**Text extract:**
Inside: To encourage your child to have a growth mindset there are four simple things you can do that will set them up for academic success and be lifelong learners.
My middle kiddo has always been one or two steps behind his peers in school.
He’s super creative and has plenty of superpowers, but traditional school skills are not one of them.
He reads slower than his peers.
He can’t spell words correctly to save his life.
And he often thinks punctuation and capitalization rules only loosely apply to him and his writing.
So when he was faced with biweekly timed math fact tests in 2nd grade this year, I knew we were in for some turbulence.
He can add and subtract, but there was no way he could do 60 problems in under 2 minutes.
And while I don’t place tremendous value on my son adding 60 problems in under 2 minutes, I do find value in him knowing his math facts without using his fingers.
And I definitely find value in him having a goal and working towards it until he accomplishes his goal.
Because that’s what builds up his growth mindset.
But this wasn’t going to be easy…for him or us.
What is a growth mindset and why is it important?
Not everything in life is easy or comes naturally to us.
People with a fixed mindset believe that whatever skills they have are pretty much set in stone. They can either do something or they can’t. They are either good at something or they’re not.
So if my son had a fixed mindset, he would be convinced that he is a bad speller, a poor reader, and bad at math.
But people with a growth mindset believe that skills can be learned, problems can be solved, and we can improve over time with hard work.
So my son knew that while he couldn’t do his 60 math problems yet, he would be able to do it eventually.
But how could we get him there?
How could we help him reach his big goal and continue to build up his growth mindset?
How can you encourage your child to have a growth mindset?
With our older daughter, we had mistakenly been encouraging a fixed mindset and had to backtrack and work hard to build up her growth mindset.
But by the time my son was in school, we were able to focus on a growth mindset attitude from the very beginning by doing 5 things.
1. We focus on problem-solving skills:
We had to purposefully teach my son problem-solving skills.
And a huge part of that was NOT solving my son’s problem for him right away.
We had to let him struggle for a while so he could feel what it’s like to struggle.
It helped my son realize that not only is it okay to struggle and feel frustrated, he will survive it.
He will get through it.
And he began to realize there are usually several solutions to figure out how to solve the problem or task at hand.
We often remind him of ways he could solve the problem when he’s stuck: reread it, break it down, draw a picture, try it again, think about other problems that are similar and use what you already know.
And we don’t help him until he’s tried several problem-solving tactics.
2. We break down big goals into mini goals:
Passing a 60 problem timed test wasn’t going to happen on his first try. And it seemed like an insurmountable mountain to climb.
He started off with a “No way can I do this” attitude.
So we set a timer and he finished about half the problems. And then we set a timer again and this time, he got a few more problems done.
He learned his mini goal wasn’t to get to the bottom of the sheet. It was to get better each time he practiced.

**Screenshot and document pointing data:**
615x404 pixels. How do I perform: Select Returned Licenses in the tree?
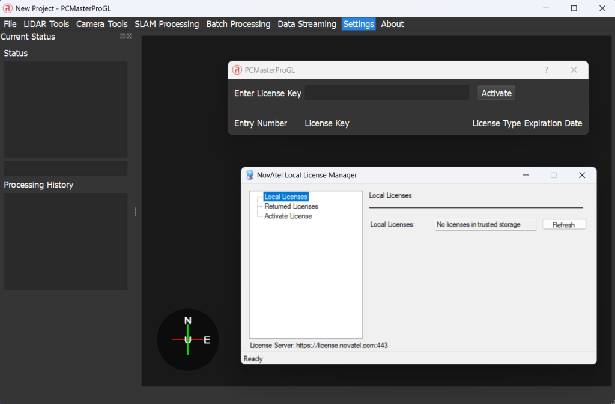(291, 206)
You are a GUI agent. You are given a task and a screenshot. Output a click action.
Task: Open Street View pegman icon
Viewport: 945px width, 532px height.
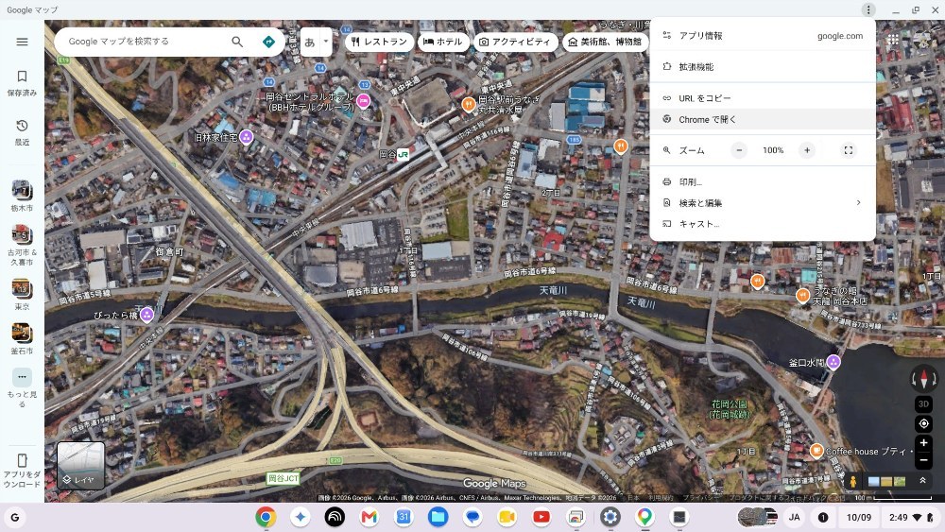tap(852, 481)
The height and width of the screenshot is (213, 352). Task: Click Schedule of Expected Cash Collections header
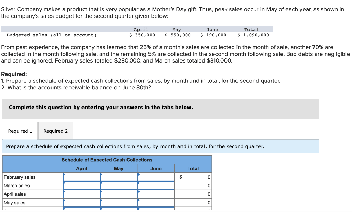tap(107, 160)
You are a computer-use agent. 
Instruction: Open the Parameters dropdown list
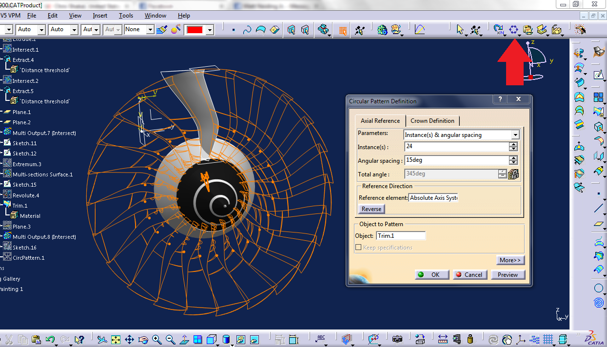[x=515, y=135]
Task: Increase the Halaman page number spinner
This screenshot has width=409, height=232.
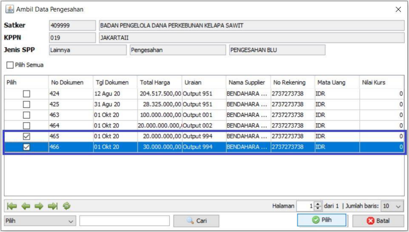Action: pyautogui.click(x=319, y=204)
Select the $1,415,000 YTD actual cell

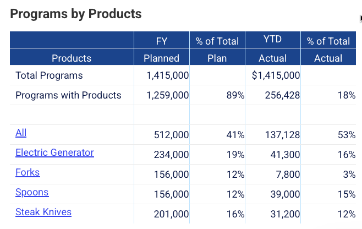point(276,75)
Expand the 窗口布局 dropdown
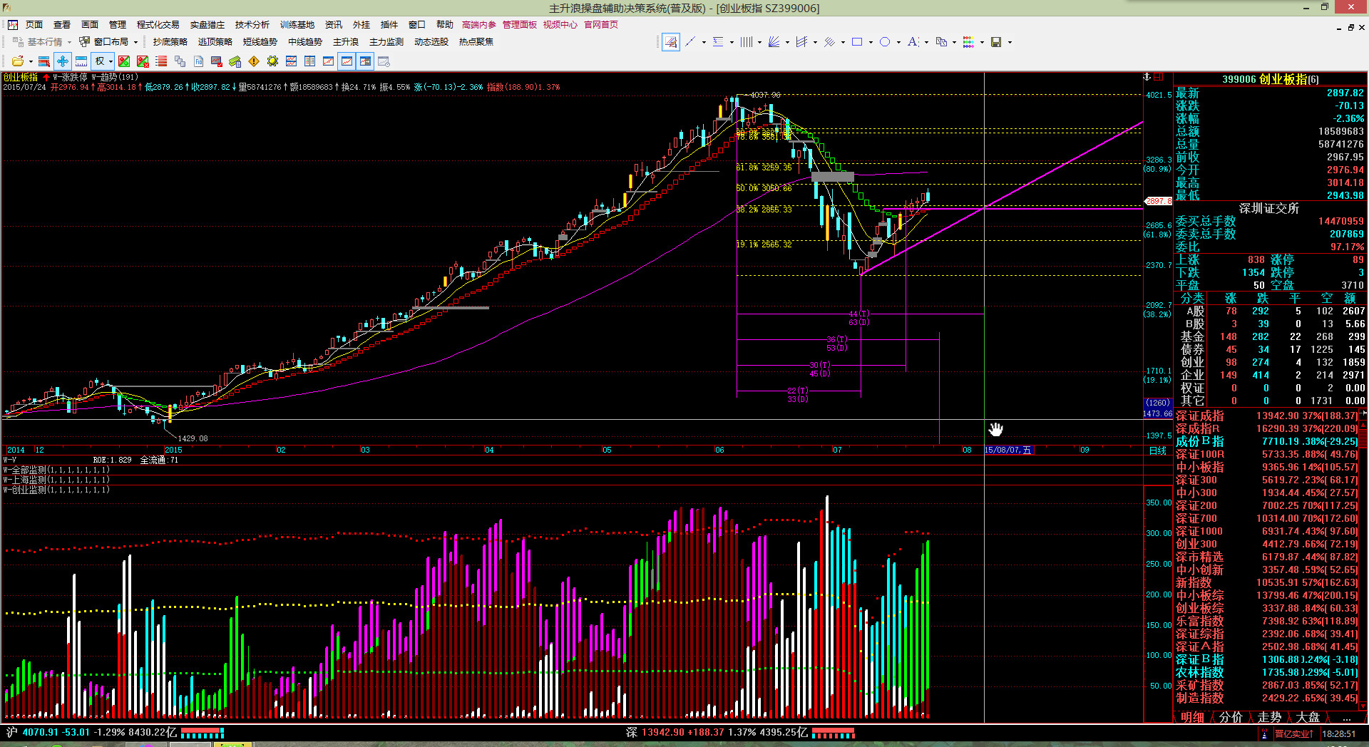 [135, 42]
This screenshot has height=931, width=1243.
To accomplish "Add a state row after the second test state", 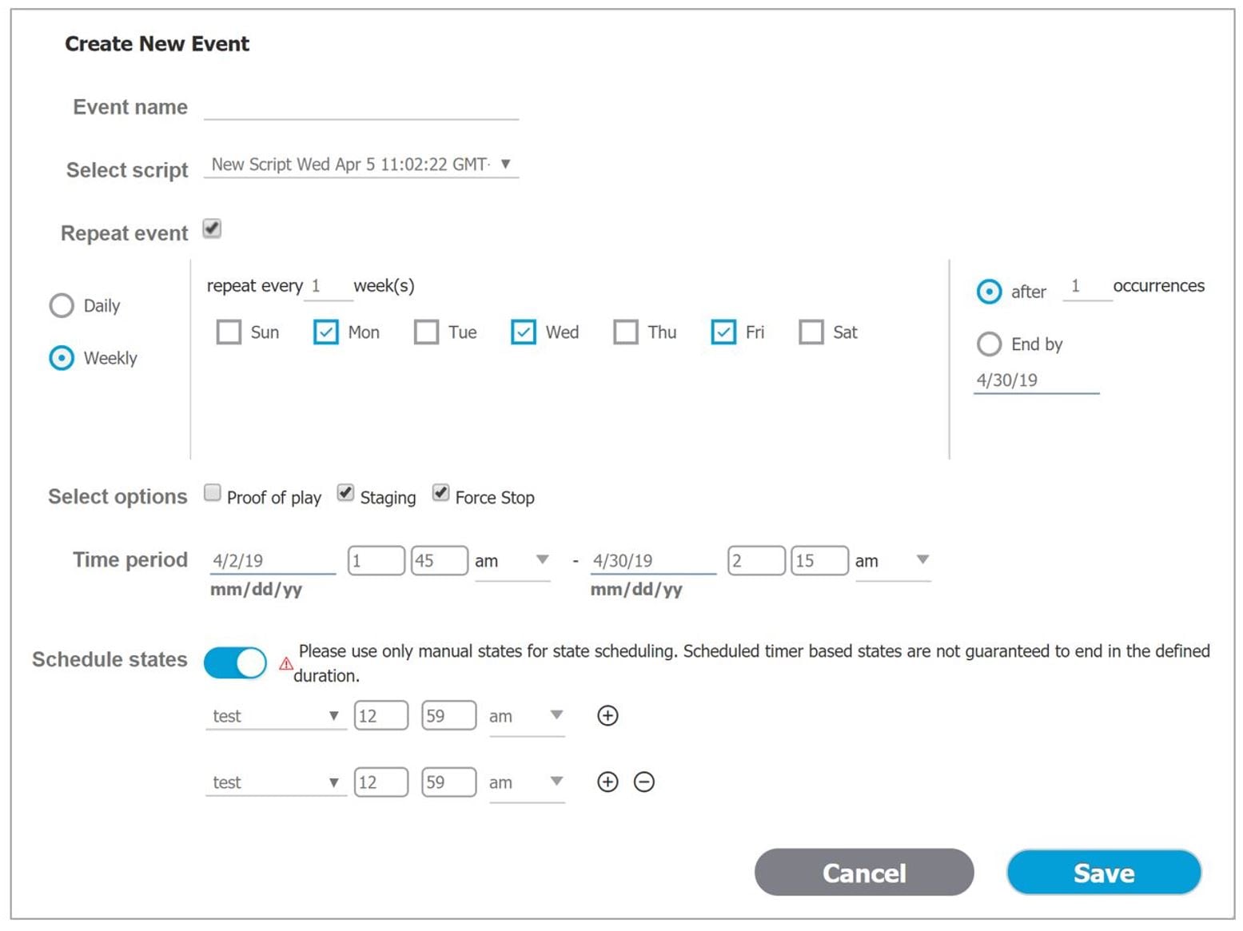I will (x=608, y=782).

--

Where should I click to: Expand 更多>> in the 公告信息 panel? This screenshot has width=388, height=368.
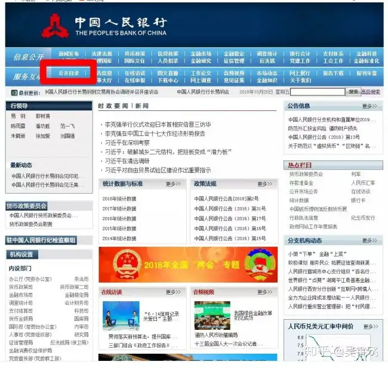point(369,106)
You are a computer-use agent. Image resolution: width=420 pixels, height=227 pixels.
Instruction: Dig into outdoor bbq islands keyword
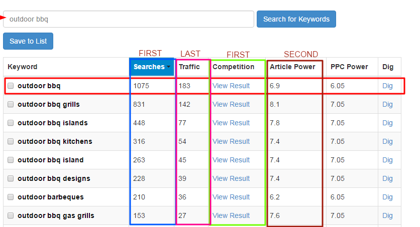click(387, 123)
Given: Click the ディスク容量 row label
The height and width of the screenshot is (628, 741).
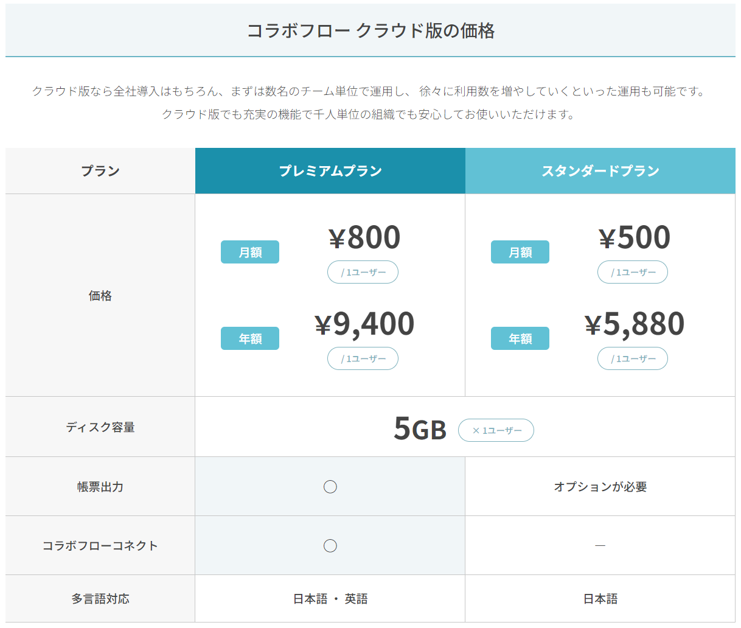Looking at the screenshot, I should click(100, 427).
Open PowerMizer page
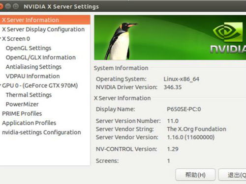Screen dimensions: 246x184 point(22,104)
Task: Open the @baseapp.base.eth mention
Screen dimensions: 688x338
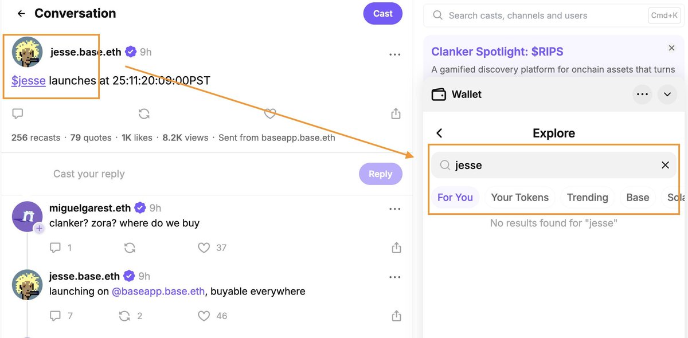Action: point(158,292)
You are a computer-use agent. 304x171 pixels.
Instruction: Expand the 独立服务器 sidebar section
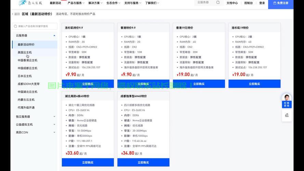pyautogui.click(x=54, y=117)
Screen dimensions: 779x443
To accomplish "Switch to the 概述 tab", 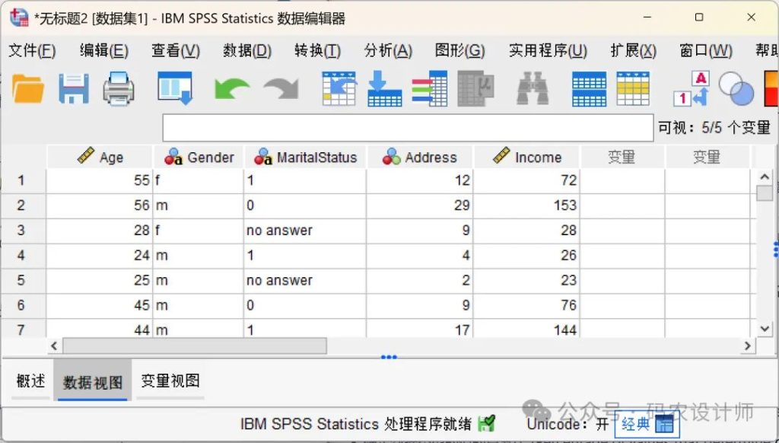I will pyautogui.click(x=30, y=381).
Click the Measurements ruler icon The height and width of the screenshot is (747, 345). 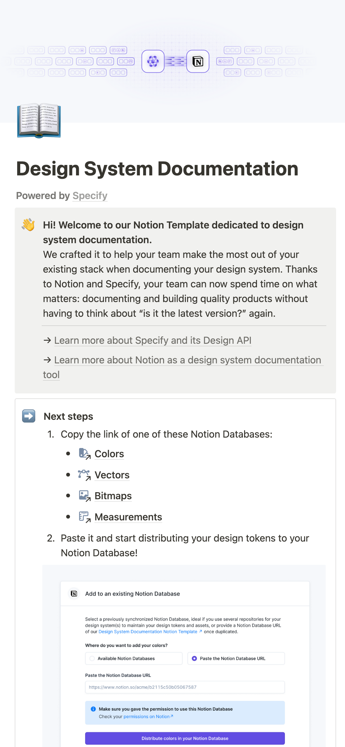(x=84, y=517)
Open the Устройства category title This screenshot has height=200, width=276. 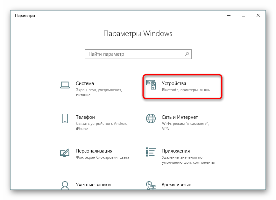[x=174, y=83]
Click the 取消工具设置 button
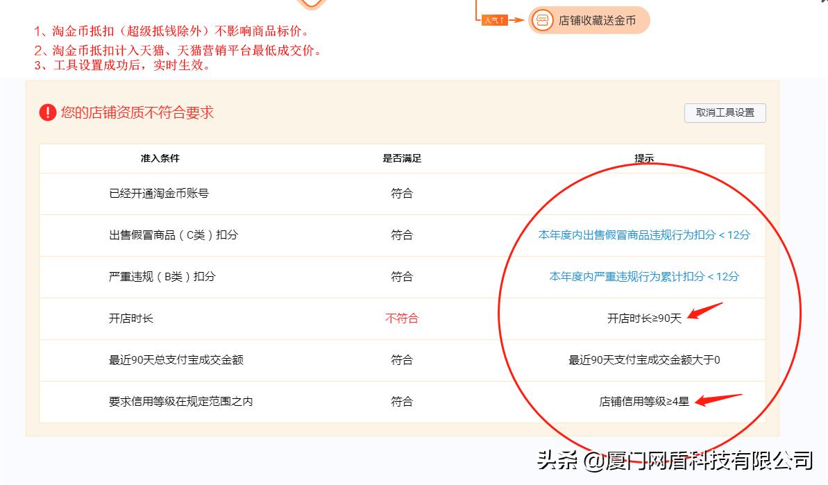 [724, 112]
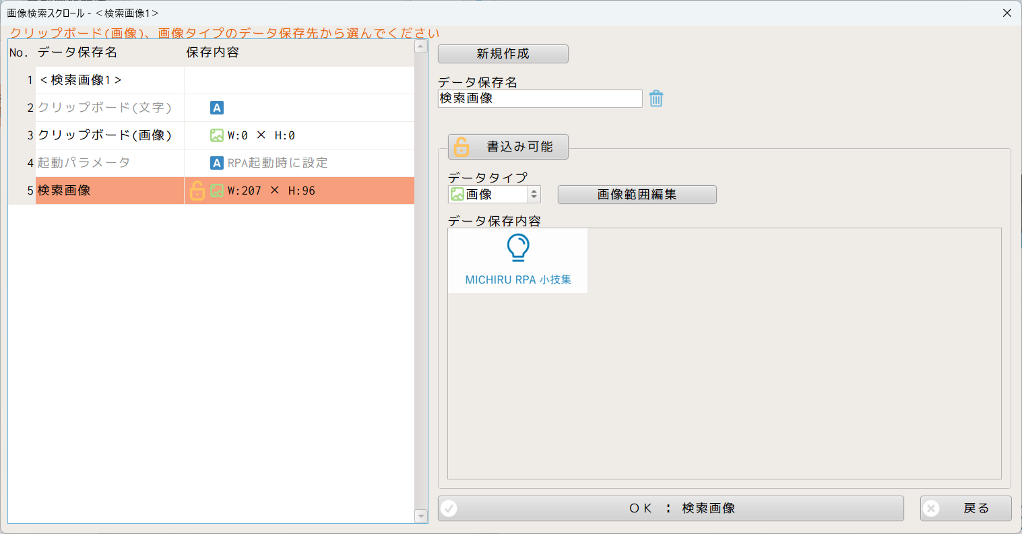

**Tasks:**
a) In the growth mindset text, rewrite the stretch from "And he began" through "you already know.", swapping "draw a picture" for "sketch a diagram".
b) Answer these questions from the growth mindset text:
(i) How many problems did the timed math fact test have, and what was the time limit?
(ii) Which child had the parents mistakenly been encouraging toward a fixed mindset?
(iii) How much of the sheet did the son finish the first time the timer was set?
c) How might the growth mindset text go on? Write what follows its last sentence.

**Answer list:**
a)
And he began to realize there are usually several solutions to figure out how to solve the problem or task at hand.
We often remind him of ways he could solve the problem when he’s stuck: reread it, break it down, sketch a diagram, try it again, think about other problems that are similar and use what you already know.

b)
(i) 60 problems in under 2 minutes.
(ii) Their older daughter.
(iii) About half the problems.

c)
And he then knew he had to practice often to reach the bigger goal of finishing all the problems on the sheet.
He couldn’t control how fast his classmates were passing the tests.
But he can control how many times a day he practiced.
And if test day came and he wasn’t able to finish all the problems yet, he knew he just needed more practice to be ready to pass.
3. We model growth mindset behavior in our own actions:
Our kids are watching our every move.
We can use this to our advantage and model the behaviors we want them to have.
I let my kids know when I have a problem that I don’t know how to solve yet. I let them see me struggle.
I talk to them about how I’m going to attack my problem by setting up mini goals so I can reach my bigger goal.
I purposefully walk them through it because I don’t want them to think I’m perfect and everything comes easily to me.
4. We praise effort rather than the outcome:
Instead of getting excited when my son passed a timed test, we praised his effort.
We commented on how proud he must be of himself. And we told him we’re proud that he kept practicing until he was able to finish all the problems correctly.
And we often tell him, “You’re the kind of kid who…” and then we fill in the blanks. For this moment, we usually end it with “works hard and keeps trying until you meet your goal.”
Because a “failed” test wasn’t the end of the world in our house.
Instead, it is a, “Well, let’s keep practicing until you get it” moment.
Likewise, a passed test wasn’t something to get crazy excited about.
Instead, it was, “You worked really hard on that, so let’s start practicing on your next, harder timed-test.”
We celebrated growth, progress, and improvement rather than the actual test-passing.
5. We changed the way we reacted to his grades:
Focusing on grades is paying attention to the outcome rather than the effort.
Yes, of course, we want our kids to be successful in school.
But I would rather have a kid who tries their hardest and improves, but still gets lower grades to a kid who aces almost everything but can’t solve the simplest of problems on their own.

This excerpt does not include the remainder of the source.